I tried to do this about 10 years ago to deal with transitioning a company we had bought out, to "sync" two mutually incompatible pieces of software. The biggest issue is primarily the column types are so different in some cases, I had to write a custom piece of software to even deal with it. It was a nightmare.
I can tell you too that the MySQL Workbench tools for converting MSSQL data to MySQL/MariaDB don't work worth a damn unless your MSSQL schema is very simple and has no defaults. For some reason MySQL/MariaDB doesn't allow more than one current date for column default, but MSSQL does. So, if you've got a table with more than one of them, you're screwed for conversion, and that's just one example.
Now, going back the otherway is an even bigger nightmare, so if you're thinking of syncing back and forth, it is not going to happen.
After we got it working the primary project then our primary software just began inserting/updating directly into the MSSQL database and our MySQL databases, and reading only from MySQL. Of course, this meant anyone using old things which used the MSSQL data, it was effectively read-only, but that was fine for our situation. The next project became to just get rid of that old software completely to avoid MSSQL at all.

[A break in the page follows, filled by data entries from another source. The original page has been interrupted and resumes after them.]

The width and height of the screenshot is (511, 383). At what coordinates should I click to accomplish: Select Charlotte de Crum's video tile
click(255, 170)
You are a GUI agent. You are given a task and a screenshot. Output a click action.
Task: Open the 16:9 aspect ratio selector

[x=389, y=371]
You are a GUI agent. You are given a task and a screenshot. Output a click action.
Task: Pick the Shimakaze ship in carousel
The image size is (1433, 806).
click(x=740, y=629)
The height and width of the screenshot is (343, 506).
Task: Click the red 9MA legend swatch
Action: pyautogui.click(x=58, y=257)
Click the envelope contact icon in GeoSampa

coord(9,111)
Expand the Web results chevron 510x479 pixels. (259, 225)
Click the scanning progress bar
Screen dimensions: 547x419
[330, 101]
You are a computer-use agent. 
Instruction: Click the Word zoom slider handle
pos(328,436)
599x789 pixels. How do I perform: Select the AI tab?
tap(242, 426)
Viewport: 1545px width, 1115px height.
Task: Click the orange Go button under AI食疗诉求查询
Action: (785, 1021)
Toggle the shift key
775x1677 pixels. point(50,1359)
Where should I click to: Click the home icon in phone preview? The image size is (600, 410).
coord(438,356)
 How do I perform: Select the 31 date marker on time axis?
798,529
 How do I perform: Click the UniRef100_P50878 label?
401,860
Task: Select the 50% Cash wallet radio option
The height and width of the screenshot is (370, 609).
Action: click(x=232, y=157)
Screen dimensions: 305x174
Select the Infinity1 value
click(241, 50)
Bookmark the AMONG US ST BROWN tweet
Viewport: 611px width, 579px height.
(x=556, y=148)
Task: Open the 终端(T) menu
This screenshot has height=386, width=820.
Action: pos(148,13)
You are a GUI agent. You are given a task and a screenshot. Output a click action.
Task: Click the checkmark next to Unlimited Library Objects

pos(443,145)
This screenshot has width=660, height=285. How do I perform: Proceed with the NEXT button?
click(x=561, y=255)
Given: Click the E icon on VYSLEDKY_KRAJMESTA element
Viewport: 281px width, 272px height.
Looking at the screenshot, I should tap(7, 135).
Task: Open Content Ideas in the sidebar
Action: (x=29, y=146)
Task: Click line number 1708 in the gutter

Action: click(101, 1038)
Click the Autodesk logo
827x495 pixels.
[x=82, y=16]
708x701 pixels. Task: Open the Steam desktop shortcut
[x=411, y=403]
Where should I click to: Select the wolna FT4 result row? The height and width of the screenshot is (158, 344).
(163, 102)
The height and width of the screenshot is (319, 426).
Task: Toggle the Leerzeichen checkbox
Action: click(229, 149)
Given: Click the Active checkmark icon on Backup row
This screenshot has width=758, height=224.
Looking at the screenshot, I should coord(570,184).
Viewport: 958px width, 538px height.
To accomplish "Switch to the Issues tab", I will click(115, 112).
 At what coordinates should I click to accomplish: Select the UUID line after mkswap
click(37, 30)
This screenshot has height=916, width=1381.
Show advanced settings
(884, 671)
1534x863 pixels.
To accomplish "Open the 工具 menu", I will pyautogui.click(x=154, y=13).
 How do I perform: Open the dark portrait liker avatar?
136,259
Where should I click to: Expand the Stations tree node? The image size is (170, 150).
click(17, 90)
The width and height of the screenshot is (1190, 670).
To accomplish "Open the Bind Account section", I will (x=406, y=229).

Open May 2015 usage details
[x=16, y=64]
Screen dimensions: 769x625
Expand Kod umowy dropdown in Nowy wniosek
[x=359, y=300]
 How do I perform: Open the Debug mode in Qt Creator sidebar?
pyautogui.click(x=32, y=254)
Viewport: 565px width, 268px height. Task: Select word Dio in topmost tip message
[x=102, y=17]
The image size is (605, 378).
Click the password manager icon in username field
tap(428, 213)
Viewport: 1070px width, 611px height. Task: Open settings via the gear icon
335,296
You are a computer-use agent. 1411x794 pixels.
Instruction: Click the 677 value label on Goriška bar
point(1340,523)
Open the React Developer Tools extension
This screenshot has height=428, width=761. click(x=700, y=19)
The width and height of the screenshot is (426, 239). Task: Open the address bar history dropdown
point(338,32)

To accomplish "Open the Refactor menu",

I'd setup a local MSSQL database and connect to that, and essentially slave it to the remote one, or master-master if you need to sync it both ways.
So, really, either use only MSSQL or only MySQL/MariaDB, seeing how you already seem to have MSSQL, I'd stick with it. You can find some pretty generic connectors out there too (as you mentioned) or just connect to the remote one. It's not worth it to try to do what you are trying.